In one embodiment of the disclosure, a data falsification scene which is met by the monitoring data is judged based on the monitoring data of the pollution source outlet and the outage information of the target equipment, and the comprehensive falsification probability of the monitoring data is calculated to judge whether the data falsification exists.

In this embodiment, as shown in fig. 2, first, pollution source monitoring data is collected by a pollution source monitoring device, outage information of a pollution source outlet is collected, then, preset weights are set for preset data fake-making scenes, whether corresponding data fake-making scenes are met or not is judged according to a judging rule of each data fake-making scene, finally, weight scores of all data fake-making scenes which are met by the monitoring data are summed, and comprehensive fake-making probability of the monitoring data is determined according to the summed weight scores, so that whether data fake exists or not is judged.

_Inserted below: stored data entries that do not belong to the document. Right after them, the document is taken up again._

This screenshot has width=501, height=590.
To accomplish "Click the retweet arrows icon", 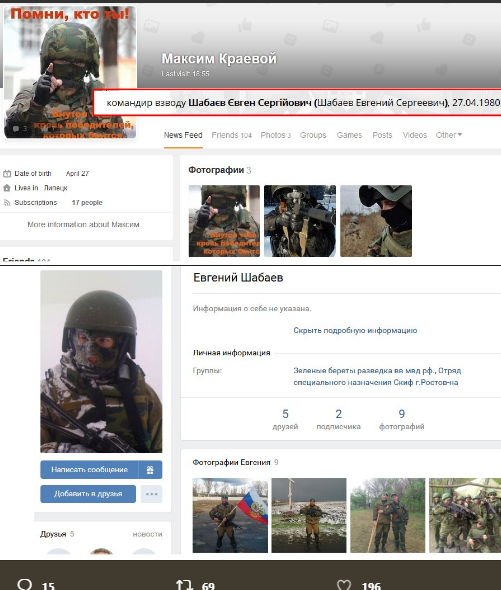I will [x=184, y=585].
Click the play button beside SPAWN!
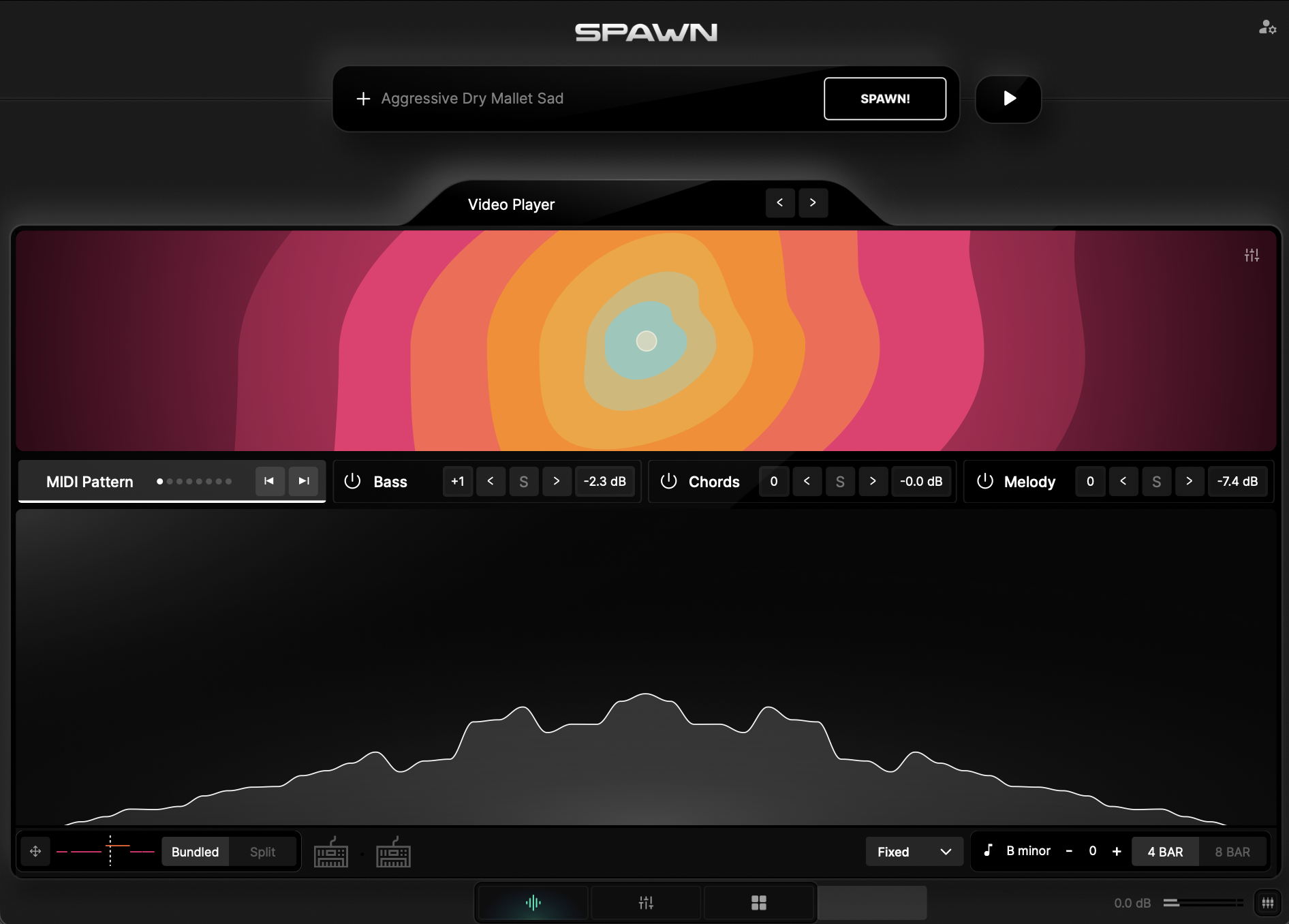 tap(1008, 99)
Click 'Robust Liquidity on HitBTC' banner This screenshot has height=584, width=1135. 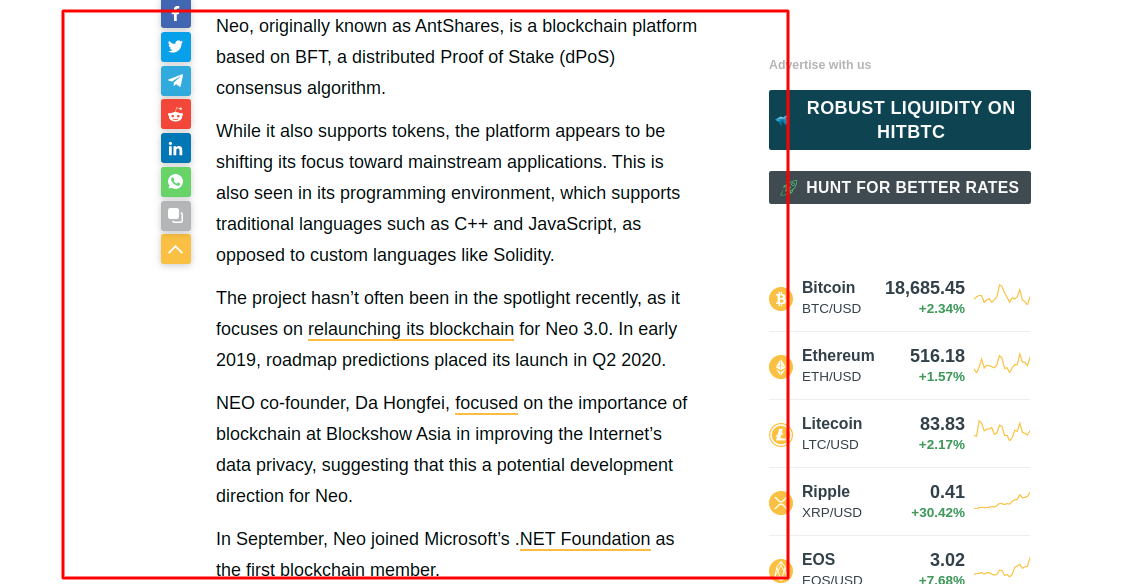click(900, 120)
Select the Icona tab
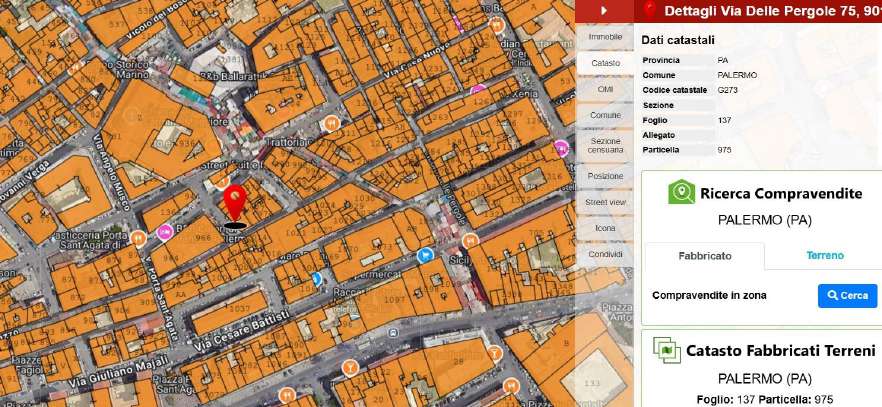882x407 pixels. click(605, 228)
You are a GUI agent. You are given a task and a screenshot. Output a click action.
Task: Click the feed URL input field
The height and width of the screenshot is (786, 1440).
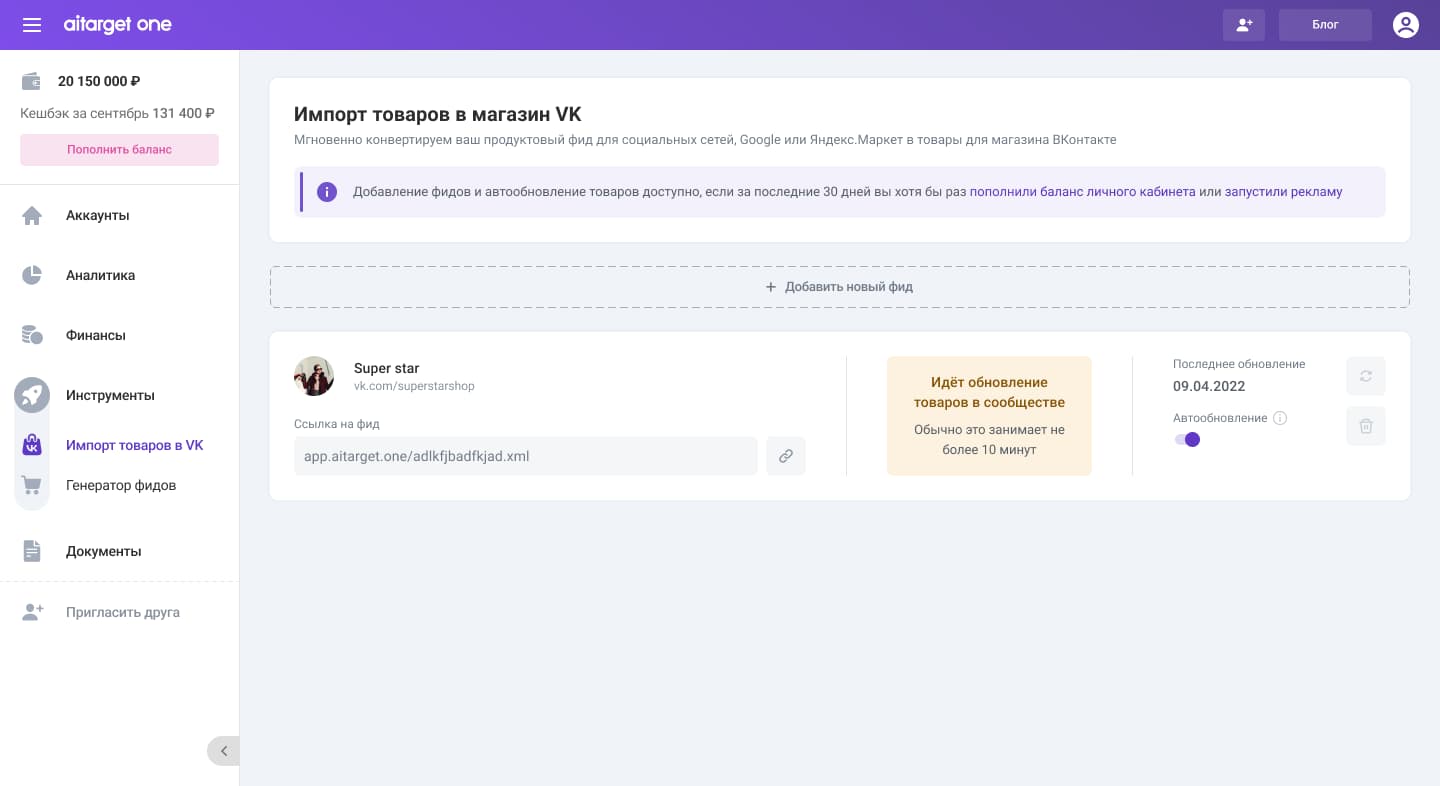[x=526, y=456]
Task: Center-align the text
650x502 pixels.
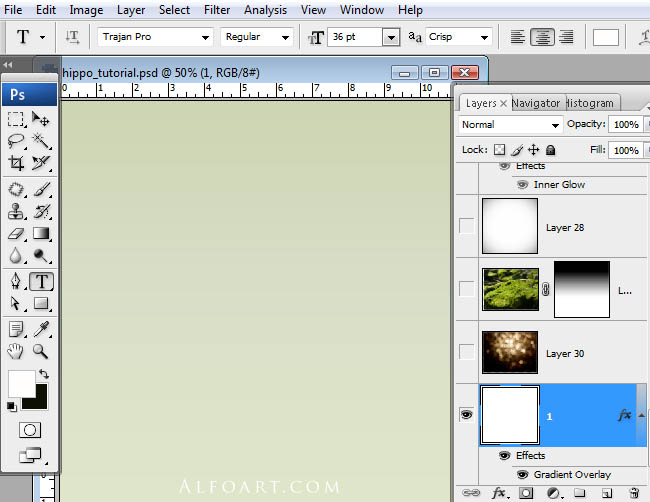Action: 542,37
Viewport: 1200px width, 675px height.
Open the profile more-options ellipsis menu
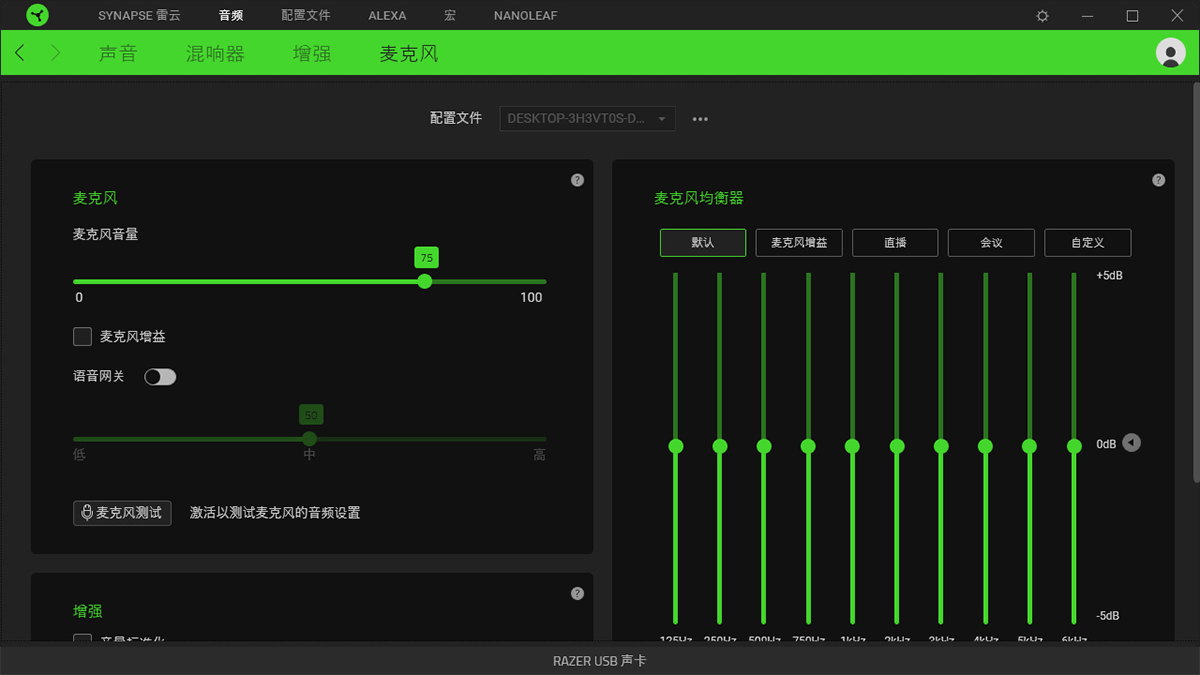700,119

Fig. 3 is a block diagram of a device for identifying counterfeits of pollution source outlet monitoring data according to an embodiment of the disclosure. For ease of illustration, only portions relevant to embodiments of the present disclosure are shown. Referring to fig. 3, the apparatus 20 for recognizing the falsification of the monitoring data of the discharge of the contamination source includes: a scene discrimination module 21, a probability discrimination module 22 and a comprehensive discrimination module 23.

The scene judging module 21 judges whether the monitoring data accords with a preset data fake scene according to the monitoring data of the pollution source outlet and the outage information of the target equipment. The target device is a device corresponding to a pollution source discharge.

The probability judgment module 22 determines the comprehensive false creation probability of the monitoring data based on the preset weights corresponding to the respective target false creation scenes. The target fake scene is a data fake scene which is in accordance with the monitoring data.

The comprehensive judgment module 23 judges whether the monitored data has data falsification based on the comprehensive falsification probability.

In one embodiment of the present disclosure, the preset data falsification scenario comprises a data micro-change scenario, and the monitoring data comprises various contaminant concentrations for each hour during the target device operational period. The scene discrimination module 21 is also configured to:

judging whether the monitoring data accords with a preset data fake scene according to the monitoring data, wherein the method comprises the following steps:

the rate of float of each contaminant concentration relative to the preset concentration value over each hour is determined.

And if the floating ratios corresponding to the concentrations of the various pollutants are smaller than the first preset ratio, determining that the monitoring data accords with the data micro-change scene.

In one embodiment of the present disclosure, the preset data fraud scenarios include data-constrained production scenarios, and the monitoring data includes various contaminant concentrations for each hour during the target device operational period. The scene discrimination module 21 is also configured to:

judging whether the monitoring data accords with a preset data fake scene according to the monitoring data, wherein the method comprises the following steps:

the operating time of the target device, and the ratio of the fluctuation time of the various pollutant concentrations to the operating time are determined. The duration of fluctuation of the various contaminant concentrations is the duration of fluctuation of the various contaminant concentrations within a preset range.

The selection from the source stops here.